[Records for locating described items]
▽
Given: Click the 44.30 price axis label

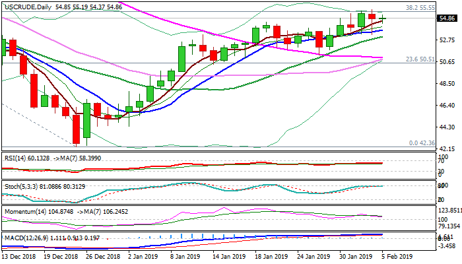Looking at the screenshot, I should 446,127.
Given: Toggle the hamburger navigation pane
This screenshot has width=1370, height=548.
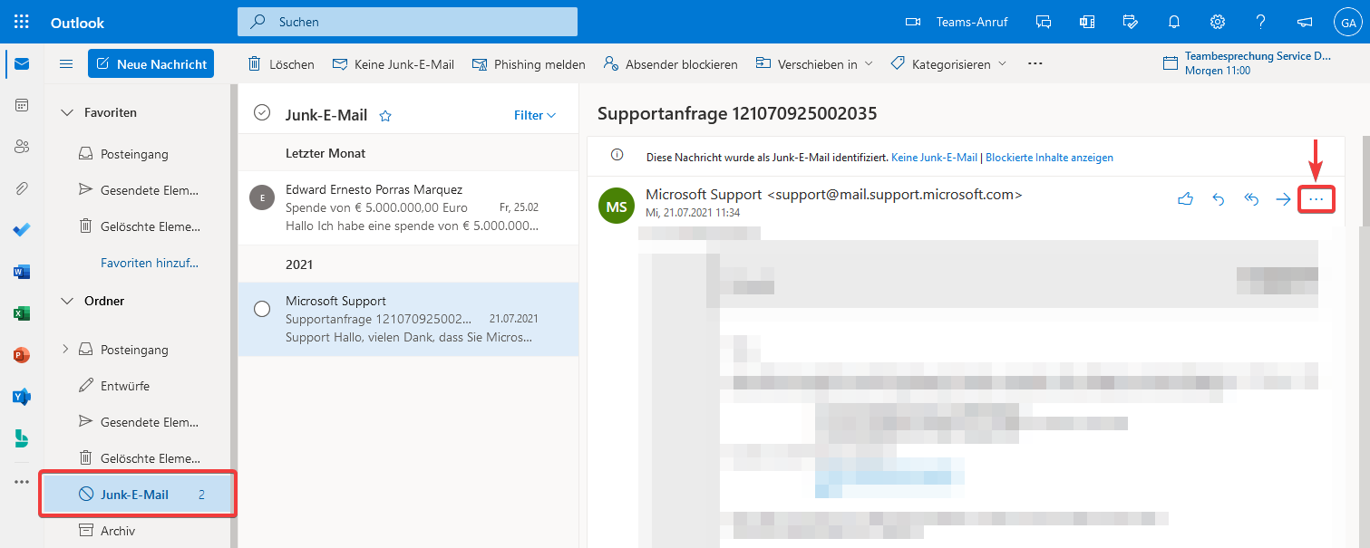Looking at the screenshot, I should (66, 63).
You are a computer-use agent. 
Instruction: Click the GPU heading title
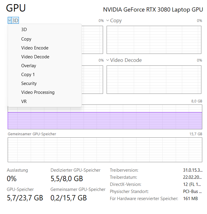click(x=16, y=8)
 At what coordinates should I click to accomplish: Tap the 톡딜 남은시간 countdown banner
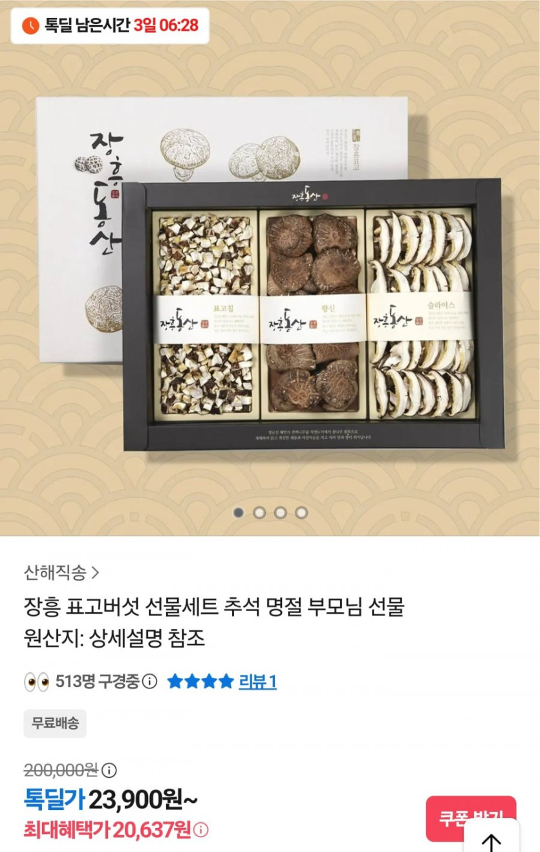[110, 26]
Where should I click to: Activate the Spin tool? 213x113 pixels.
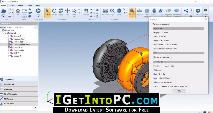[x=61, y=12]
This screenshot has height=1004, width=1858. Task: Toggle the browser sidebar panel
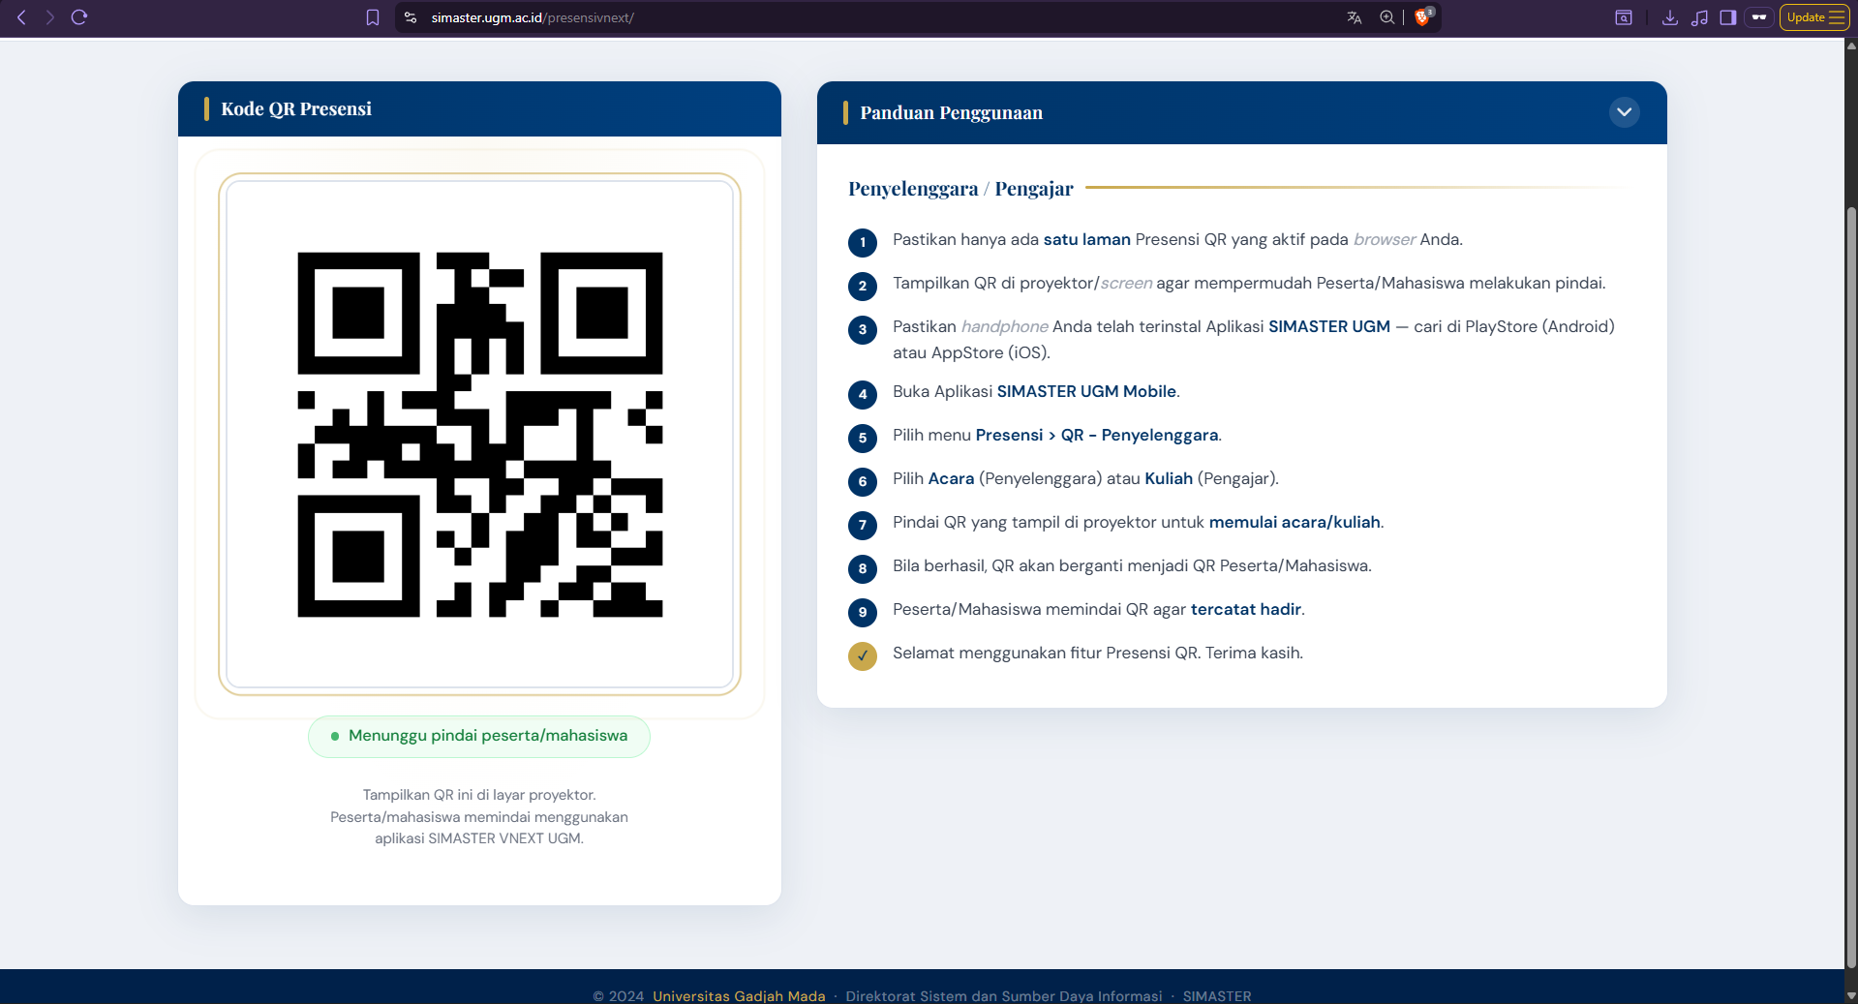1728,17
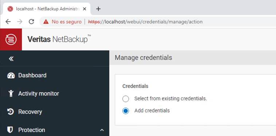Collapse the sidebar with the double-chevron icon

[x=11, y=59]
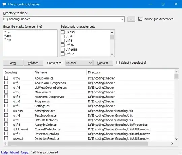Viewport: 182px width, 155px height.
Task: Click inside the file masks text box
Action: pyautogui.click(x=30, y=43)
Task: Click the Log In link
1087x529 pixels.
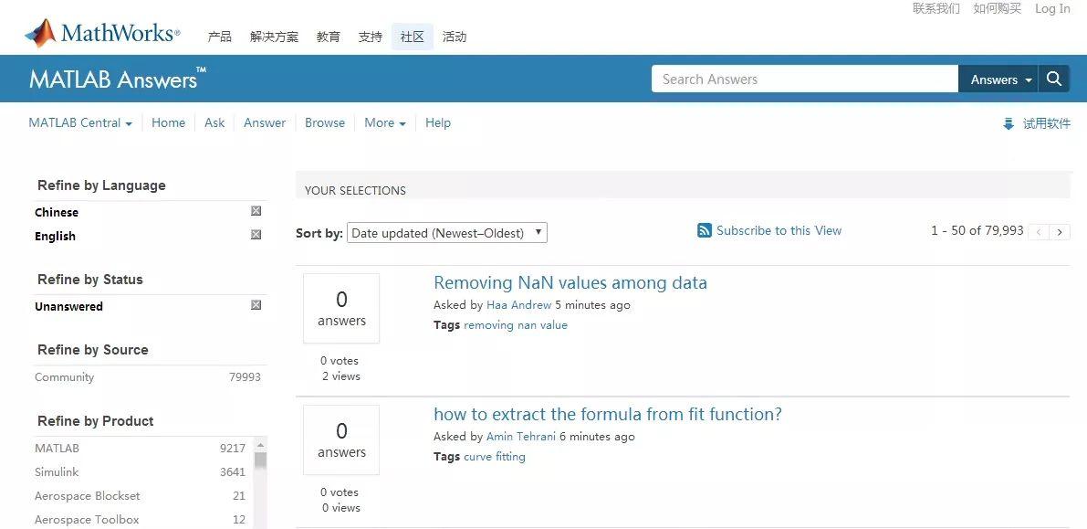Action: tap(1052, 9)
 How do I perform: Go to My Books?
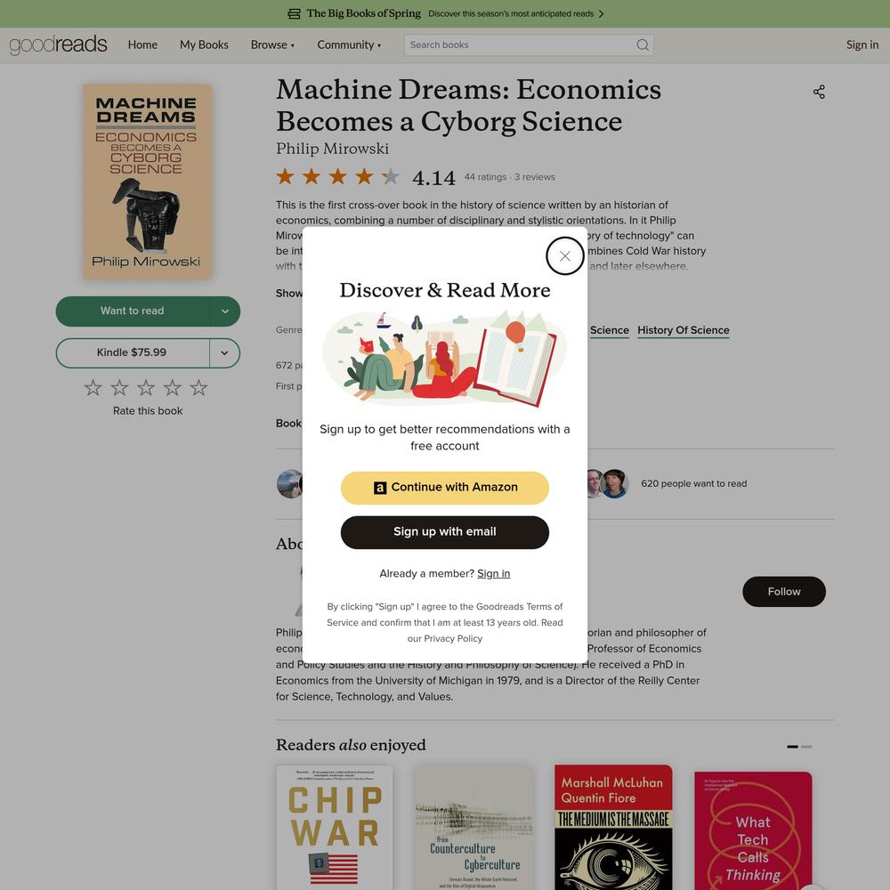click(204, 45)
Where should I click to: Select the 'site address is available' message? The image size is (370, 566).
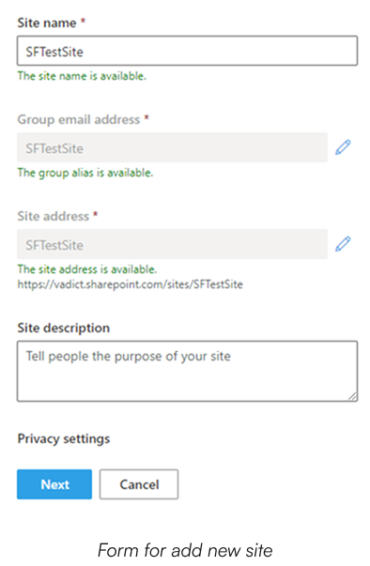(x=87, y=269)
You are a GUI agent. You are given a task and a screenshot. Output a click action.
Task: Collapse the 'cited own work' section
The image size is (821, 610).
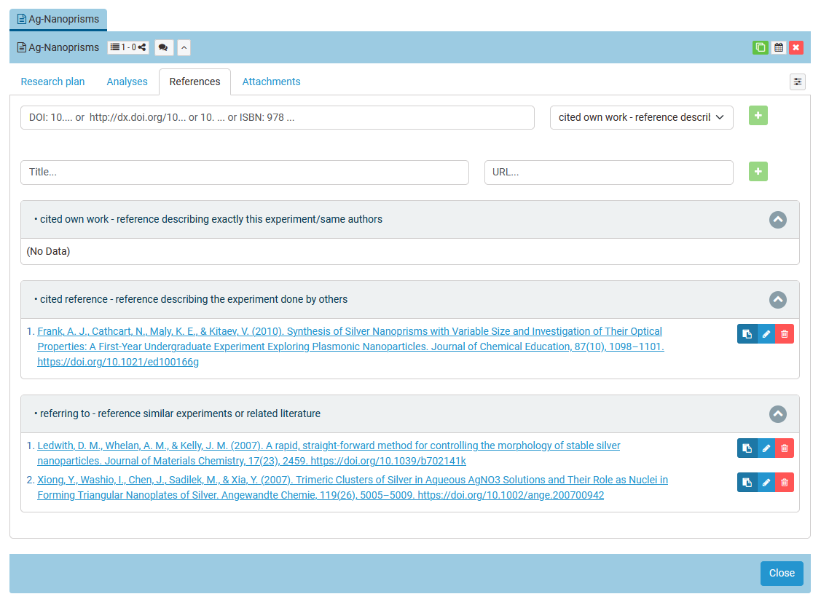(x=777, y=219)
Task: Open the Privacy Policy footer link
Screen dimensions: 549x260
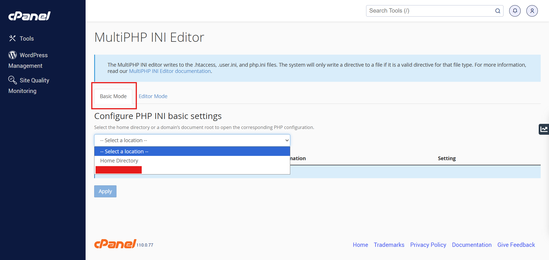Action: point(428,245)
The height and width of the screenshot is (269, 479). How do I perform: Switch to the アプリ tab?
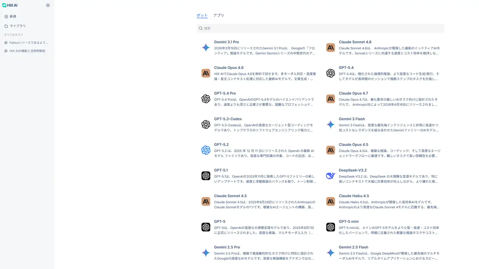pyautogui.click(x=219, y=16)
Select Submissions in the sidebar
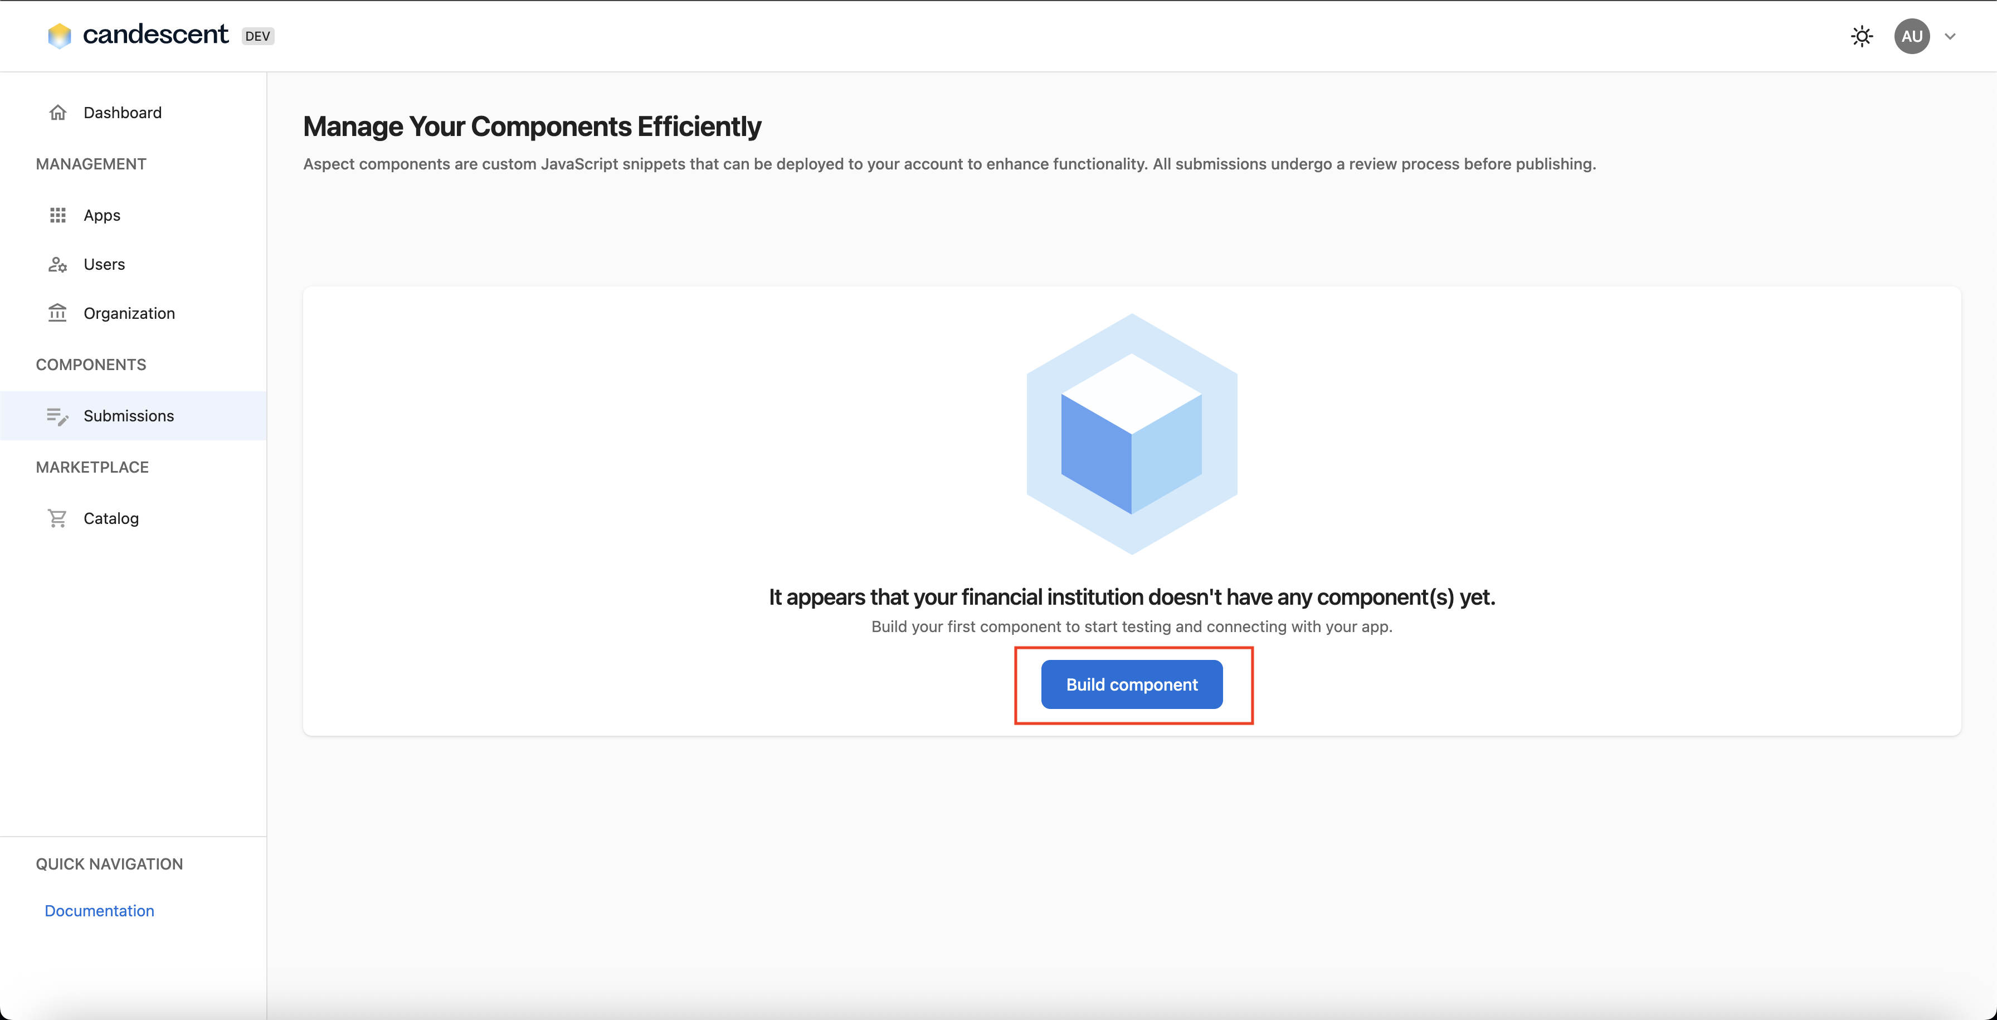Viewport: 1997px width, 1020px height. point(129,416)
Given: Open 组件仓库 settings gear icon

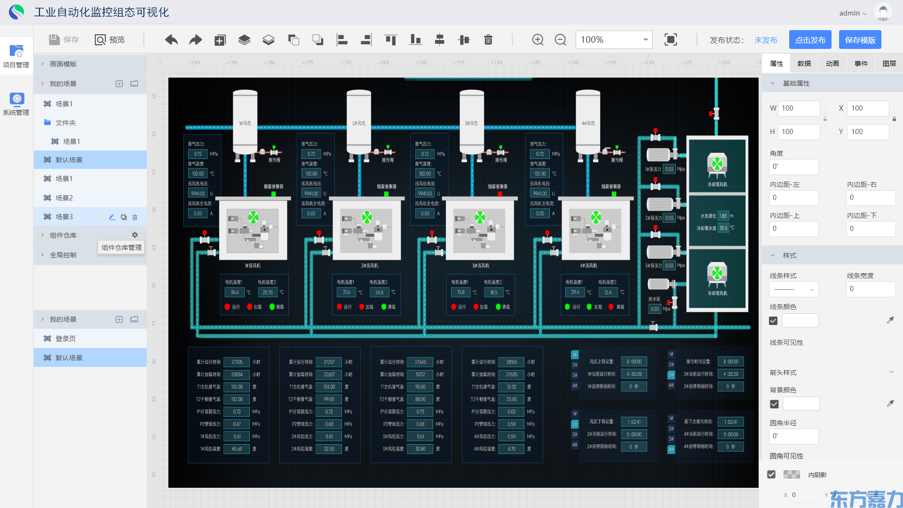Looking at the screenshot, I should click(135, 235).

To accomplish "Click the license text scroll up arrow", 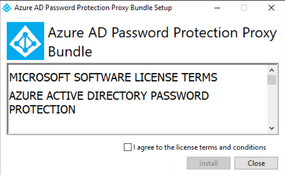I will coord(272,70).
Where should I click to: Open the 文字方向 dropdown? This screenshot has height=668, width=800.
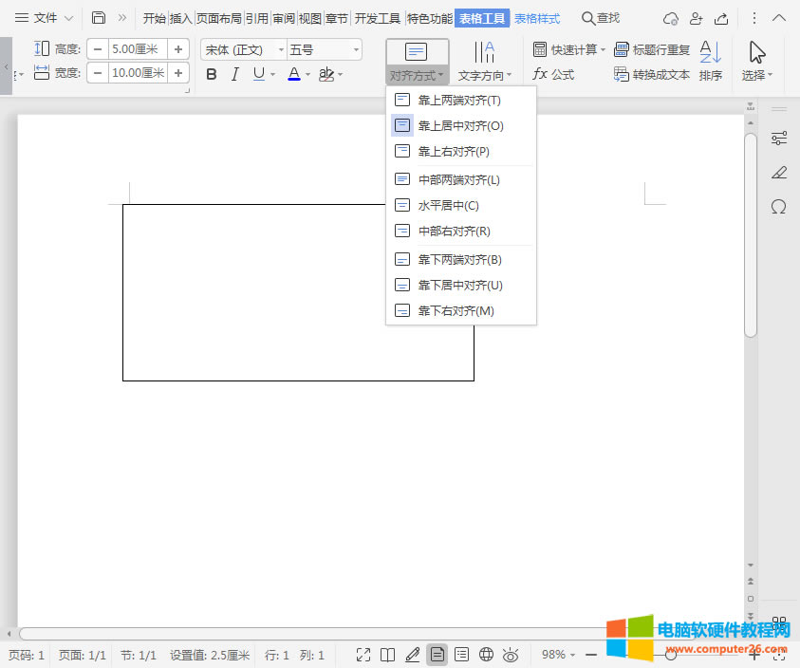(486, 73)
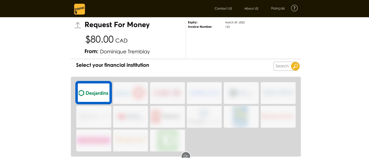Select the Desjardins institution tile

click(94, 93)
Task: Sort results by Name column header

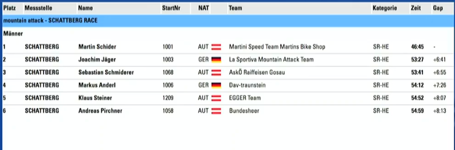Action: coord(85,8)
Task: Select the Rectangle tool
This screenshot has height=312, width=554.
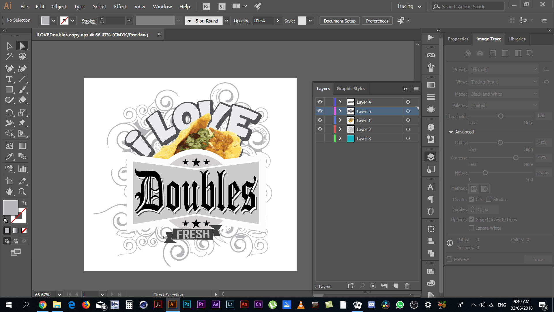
△
• **Description of the task**
Output the lines from the first one through the one containing "click(204, 45)" as a Markdown table with the columns Number and Record line, one row per line. Skip blank lines and leave the pictures out.

• **Result of this task**
| Number | Record line |
|---|---|
| 1 | Given: Click the 44.30 price axis label |
| 2 | Looking at the screenshot, I should 446,127. |
| 3 | Given: Toggle the hamburger navigation pane |
| 4 | This screenshot has width=1370, height=548. |
| 5 | Looking at the screenshot, I should (66, 63). |
| 6 | You are a computer-use agent.  |
| 7 | Instruction: Click the GPU heading title |
| 8 | click(x=16, y=8) |
| 9 |  At what coordinates should I click to accomplish: Tap the 톡딜 남은시간 countdown banner |
| 10 | [110, 26] |
| 11 | Where should I click to: Activate the Spin tool? 213x113 pixels. |
| 12 | [x=61, y=12] |
| 13 | This screenshot has height=1004, width=1858. Task: Toggle the browser sidebar panel |
| 14 | 1728,17 |
| 15 | Collapse the sidebar with the double-chevron icon |
| 16 | [x=11, y=59] |
| 17 | Viewport: 182px width, 155px height. |
| 18 | Task: Click inside the file masks text box |
| 19 | Action: pyautogui.click(x=30, y=43) |
| 20 | Task: Click the Log In link |
| 21 | 1087x529 pixels. |
| 22 | Action: tap(1052, 9) |
| 23 |  How do I perform: Go to My Books? |
| 24 | click(204, 45) |